EXCLUSIVE: St. Elizabeth, local firm team up on clinical trial of Covid-19 treatment


Written by Barrett J. Brunsman

St. Elizabeth Healthcare’s hospital in Fort Thomas could be the first in the world to start dosing Covid-19 patients with an experimental drug that might prevent the respiratory illness from causing further lung damage.

CTI Clinical Trial & Consulting of Covington is coordinating the study of the drug PUL-042, which is made by an emerging bio-pharmaceutical firm, Pulmotect Inc. of Houston.

It took less than a month to get FDA clearance to begin the Phase 2 study involving people, which is extraordinarily quick, said Tim Schroeder, CEO and co-founder of CTI.

Edgewood-based St. Elizabeth was the first to have a site green lighted to start screening patients for possible enrollment in the Phase 2 clinical trial, which will involve a total of 100 patients at 10 hospitals around the country. Usually the hospital that opens a trial enrolls more patients than sites that are last.

No other local hospitals will be participating in the Pulmotect study, Schroeder told me.

Dr. Chaitanya Mandapakala, a pulmonologist who is the principal investigator for the Pulmotect clinical trial at St. Elizabeth, is actively looking to treat the first patient. It could be a matter of hours or days for that to happen.

“The drug PUL-042 boosts the innate immunity in the lungs and potentially prevents further lung damage when used early in the Covid-19 disease,” Mandapakala said. “If this clinical trial is successful, it can decrease the hospital stay and improve outcomes without needing to get on a ventilator.”

About half of the patients enrolled in the Pulmotect study will get the experimental drug, which is inhaled. The other half will get a non-active placebo. Three doses of the drug will be administered over seven days, and the study should be complete in 28 days, Schroeder said.
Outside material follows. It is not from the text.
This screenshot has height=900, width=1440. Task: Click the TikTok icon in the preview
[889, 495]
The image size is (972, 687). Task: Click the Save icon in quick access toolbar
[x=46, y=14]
Neither the physicians, nurses, pharmacists nor patients will know who is getting the experimental drug and who is getting the placebo. However, the caregivers might notice an effect in patients within a week or two of PUL-042 being administered, Schroeder said.

If the study goes well, a large Phase 3 clinical trial could be designed this fall. It might take a year or more for PUL-042 to be approved by the FDA, but the drug might receive emergency authorization or could be available to more patients through a larger trial, Schroeder said.
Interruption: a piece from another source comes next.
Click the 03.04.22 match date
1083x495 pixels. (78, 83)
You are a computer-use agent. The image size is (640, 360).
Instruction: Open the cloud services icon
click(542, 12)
The new clinical trial with patients follows three Phase 1 studies, which indicated that animals given PUL-042 before they were exposed to the virus didn’t develop a coronavirus infection, Schroeder said. And if the animals were given the drug at the same time they were exposed to the virus, they developed a much less severe case of infection.

That’s different than a vaccine, in which antibodies are developed to fight off a virus at a later date, Schroeder said. The period of protection would probably be much shorter for someone administered PUL-042. It remains to be determined whether the drug could be used to protect high-risk health care workers who deal with Covid-19 patients.

Privately held CTI is coordinating more than 15 clinical trials of drugs intended to treat Covid-19, Schroeder said.

“The treatment studies are necessary to save lives and keep people off of ventilators and out of the ICU,” Schroeder said.

“We did launch our first vaccine study last week in Asia,” Schroeder said. “We need to get the vaccine studies going to prevent this in the population as a whole. It’s been crazy busy for us.”

And yet, the outcomes seem to be getting better for Covid-19 patients, Schroeder said.

“As a research organization, every day we talk to dozens of people in the ICU and emergency departments as part of the studies,” Schroeder said. “Two months ago, it was a pretty somber mood. At most of these hospitals, if you got to the stage of being on a ventilator, they were losing as many as 80% of the patients.”

Now, it seems that hospitals have more treatment options, better testing, more ventilators and are staffed appropriately, Schroeder said.

“It’s almost flipped,” he said. “They are preventing many people from getting to the ICU and going on ventilators, and we’re seeing more success for patients who are put on ventilators.

“That’s the one thing you’d like people to know,” Schroeder said. “The sacrifices they’ve made and the investments we’ve made in protective equipment and different studies are paying off.

“We’re still going to have to go a long way,” he said. “In many of these research studies, we’re going to have to get to the end and analyze data and come back and understand exactly how to use these treatments.

“But the environment of the people we deal with every day is becoming increasingly more positive,” Schroeder said. “It’s still a devastating disease, but there is emerging positive news in our ability to diagnose and treat this disorder.”